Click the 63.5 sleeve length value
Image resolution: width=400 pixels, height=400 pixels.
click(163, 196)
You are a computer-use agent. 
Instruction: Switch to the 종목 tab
---
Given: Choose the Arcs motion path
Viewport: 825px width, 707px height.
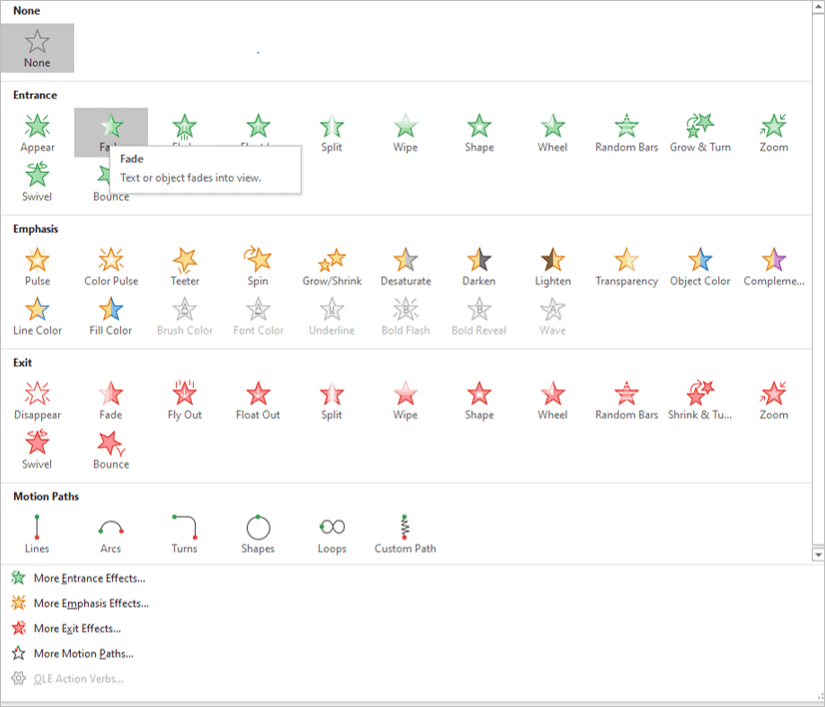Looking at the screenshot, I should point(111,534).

**TASK OBJECTIVE:** Lay out the records as a Markdown table with the columns Row and Line, numbering each line and leaving out blank lines. Begin at the line that has "Click the 63.5 sleeve length value" and stop after the line that has "Instruction: Switch to the 종목 tab".

**EXERCISE OUTPUT:**
| Row | Line |
|---|---|
| 1 | Click the 63.5 sleeve length value |
| 2 | Image resolution: width=400 pixels, height=400 pixels. |
| 3 | click(163, 196) |
| 4 | You are a computer-use agent.  |
| 5 | Instruction: Switch to the 종목 tab |